Try it: From the entries, copy every line that carries the string "toolbar".

(Data extracted from a collection)
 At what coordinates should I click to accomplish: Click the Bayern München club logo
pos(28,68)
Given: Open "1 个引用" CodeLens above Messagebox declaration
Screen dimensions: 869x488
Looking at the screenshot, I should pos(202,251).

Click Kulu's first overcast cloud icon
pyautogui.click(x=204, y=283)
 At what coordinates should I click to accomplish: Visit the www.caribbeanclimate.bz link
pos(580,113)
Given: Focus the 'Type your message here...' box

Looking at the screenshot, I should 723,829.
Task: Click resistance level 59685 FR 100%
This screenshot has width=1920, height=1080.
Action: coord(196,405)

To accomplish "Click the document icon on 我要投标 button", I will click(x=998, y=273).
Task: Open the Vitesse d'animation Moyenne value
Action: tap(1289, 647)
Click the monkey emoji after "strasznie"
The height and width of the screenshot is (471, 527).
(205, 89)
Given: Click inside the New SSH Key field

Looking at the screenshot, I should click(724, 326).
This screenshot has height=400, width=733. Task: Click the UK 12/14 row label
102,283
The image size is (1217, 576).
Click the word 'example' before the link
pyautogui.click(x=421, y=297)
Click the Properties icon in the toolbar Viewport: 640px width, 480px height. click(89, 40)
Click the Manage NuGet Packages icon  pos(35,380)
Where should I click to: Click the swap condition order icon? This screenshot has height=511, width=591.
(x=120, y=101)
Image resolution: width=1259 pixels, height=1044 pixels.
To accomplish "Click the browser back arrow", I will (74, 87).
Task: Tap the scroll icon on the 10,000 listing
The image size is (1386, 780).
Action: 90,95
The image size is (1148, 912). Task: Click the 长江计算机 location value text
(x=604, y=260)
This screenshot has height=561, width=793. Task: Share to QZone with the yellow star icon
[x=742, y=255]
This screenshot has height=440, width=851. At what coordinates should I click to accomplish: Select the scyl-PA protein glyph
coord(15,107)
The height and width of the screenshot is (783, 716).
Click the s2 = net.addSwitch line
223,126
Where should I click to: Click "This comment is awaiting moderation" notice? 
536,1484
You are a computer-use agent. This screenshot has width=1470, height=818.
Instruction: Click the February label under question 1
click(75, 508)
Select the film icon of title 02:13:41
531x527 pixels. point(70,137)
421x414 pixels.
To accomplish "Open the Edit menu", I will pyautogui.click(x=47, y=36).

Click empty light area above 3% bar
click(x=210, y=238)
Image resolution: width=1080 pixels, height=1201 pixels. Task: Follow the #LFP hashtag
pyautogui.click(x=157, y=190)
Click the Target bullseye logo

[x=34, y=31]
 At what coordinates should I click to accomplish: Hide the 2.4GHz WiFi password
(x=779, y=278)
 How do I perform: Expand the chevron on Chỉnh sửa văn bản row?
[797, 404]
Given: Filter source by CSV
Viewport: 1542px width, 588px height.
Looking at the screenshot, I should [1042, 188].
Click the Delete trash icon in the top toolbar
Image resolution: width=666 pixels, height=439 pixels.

Response area:
Click the Properties icon in the toolbar Viewport: 640px width, 480px height. click(89, 40)
Click the Delete trash icon in the top toolbar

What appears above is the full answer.